Made4Eyes B.V. (M4E) has been customizing eyewear since 2015 using 3D scan and 3D printing technology. M4E uses a Structure Sensor from Occipital to scan the spectacle wearer. At the beginning of 2019, M4E launched a new brand, custom-made glasses from Maat!, aimed at people who do not have a standard face shape. These are often people with a medical condition, such as Down syndrome, people with a craniofacial (skull) disorder or other conditions.

In the past few years, M4E has noticed the necessity to innovate in two areas to guarantee or improve the quality of the glasses. Some of the clients are (small) children and have a mental disability, which makes it difficult for them to sit still for 10 seconds, which is needed for a scan to be properly registered.
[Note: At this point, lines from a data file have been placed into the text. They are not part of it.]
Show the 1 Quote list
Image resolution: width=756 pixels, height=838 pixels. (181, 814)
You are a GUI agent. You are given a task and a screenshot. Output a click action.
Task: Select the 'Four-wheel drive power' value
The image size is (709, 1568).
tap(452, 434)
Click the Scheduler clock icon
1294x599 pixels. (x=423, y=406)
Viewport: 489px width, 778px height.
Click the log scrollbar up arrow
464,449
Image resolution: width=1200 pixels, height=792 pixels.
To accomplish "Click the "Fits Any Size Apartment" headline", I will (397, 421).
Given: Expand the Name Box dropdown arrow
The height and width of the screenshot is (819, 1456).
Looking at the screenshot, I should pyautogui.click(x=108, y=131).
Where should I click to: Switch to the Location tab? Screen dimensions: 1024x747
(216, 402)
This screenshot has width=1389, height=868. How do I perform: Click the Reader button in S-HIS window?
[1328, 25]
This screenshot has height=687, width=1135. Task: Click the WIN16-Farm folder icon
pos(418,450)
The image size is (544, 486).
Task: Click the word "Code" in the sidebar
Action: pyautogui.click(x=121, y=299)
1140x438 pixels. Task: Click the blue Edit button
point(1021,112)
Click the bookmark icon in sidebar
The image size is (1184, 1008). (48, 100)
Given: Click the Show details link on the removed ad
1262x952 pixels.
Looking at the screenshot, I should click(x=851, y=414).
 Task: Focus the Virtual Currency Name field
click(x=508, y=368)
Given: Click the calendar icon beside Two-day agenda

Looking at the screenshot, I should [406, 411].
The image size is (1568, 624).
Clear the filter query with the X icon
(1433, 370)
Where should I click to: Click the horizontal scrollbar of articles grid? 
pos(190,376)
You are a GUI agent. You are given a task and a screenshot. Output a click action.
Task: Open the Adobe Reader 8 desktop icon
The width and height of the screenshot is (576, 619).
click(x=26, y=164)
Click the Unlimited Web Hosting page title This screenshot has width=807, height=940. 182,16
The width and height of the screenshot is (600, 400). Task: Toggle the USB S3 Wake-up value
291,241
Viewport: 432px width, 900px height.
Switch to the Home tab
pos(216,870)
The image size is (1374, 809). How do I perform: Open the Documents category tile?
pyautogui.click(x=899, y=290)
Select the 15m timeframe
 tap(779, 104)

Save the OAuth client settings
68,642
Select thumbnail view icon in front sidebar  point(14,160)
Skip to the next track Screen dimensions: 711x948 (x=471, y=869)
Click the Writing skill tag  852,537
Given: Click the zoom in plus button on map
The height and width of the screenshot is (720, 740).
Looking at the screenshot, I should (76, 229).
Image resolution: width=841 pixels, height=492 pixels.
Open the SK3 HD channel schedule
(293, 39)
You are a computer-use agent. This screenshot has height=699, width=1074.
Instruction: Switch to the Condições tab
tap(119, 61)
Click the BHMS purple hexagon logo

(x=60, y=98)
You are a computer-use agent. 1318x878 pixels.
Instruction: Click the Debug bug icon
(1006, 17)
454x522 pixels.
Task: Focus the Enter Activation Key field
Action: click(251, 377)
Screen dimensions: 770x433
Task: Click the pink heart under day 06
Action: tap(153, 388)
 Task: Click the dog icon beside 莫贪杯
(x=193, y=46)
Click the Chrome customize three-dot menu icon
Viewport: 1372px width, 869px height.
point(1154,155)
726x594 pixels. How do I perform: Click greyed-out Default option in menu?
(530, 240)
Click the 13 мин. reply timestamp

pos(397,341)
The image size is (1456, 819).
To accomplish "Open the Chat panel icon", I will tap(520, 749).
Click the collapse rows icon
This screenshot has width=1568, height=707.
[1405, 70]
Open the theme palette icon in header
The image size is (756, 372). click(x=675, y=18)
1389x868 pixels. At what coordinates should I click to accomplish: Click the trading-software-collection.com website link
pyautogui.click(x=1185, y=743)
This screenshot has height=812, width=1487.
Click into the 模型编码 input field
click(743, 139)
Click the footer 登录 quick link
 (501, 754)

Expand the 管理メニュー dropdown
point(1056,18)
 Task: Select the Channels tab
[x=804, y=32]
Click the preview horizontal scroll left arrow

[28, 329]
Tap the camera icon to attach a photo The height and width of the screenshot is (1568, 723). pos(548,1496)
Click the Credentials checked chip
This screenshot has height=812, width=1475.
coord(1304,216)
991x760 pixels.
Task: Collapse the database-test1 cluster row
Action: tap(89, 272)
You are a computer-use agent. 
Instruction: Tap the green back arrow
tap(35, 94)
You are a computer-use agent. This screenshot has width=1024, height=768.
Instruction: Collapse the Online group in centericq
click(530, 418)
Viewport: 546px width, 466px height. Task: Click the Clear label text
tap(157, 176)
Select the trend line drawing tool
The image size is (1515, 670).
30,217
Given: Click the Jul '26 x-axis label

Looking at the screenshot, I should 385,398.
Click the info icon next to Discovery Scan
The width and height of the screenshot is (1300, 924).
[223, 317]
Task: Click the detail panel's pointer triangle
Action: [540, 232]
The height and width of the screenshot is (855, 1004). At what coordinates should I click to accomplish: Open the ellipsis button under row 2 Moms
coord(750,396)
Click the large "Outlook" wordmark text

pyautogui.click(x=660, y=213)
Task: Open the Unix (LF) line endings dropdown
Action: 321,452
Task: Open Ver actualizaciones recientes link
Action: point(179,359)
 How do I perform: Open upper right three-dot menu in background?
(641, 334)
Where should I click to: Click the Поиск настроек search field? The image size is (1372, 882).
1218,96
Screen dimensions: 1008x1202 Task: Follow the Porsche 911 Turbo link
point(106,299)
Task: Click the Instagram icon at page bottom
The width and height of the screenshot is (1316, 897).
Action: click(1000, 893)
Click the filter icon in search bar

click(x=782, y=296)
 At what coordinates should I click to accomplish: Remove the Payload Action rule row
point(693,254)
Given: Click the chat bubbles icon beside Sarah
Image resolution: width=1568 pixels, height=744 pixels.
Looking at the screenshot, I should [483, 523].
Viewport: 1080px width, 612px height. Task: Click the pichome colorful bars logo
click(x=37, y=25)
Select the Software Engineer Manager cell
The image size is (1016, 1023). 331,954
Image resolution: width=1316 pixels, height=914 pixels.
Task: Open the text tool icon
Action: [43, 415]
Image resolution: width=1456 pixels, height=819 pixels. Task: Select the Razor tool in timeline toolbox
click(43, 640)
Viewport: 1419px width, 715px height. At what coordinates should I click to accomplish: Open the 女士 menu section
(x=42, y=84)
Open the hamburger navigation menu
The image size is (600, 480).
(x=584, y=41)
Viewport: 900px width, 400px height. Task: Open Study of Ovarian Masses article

Another problem that occurs is the ergonomic accuracy. The ends of the legs (ear tips) are often not well enough shaped for small children and people with a strongly deviating skull shape. In these cases, the frames offer too little support, causing the glasses to sag. Since the 3D-scan doesn’t reach the area behind the ear, this geometric information is missing. By researching the ergonomics of the skull in this target group and in particular the shape behind the ear, Maat! wants to obtain insight into the similarities and differences between the age groups and any common disorders. The shape of the nose and the weight of the glasses (as a result of increasing strength) will also determine the design of the spring tips.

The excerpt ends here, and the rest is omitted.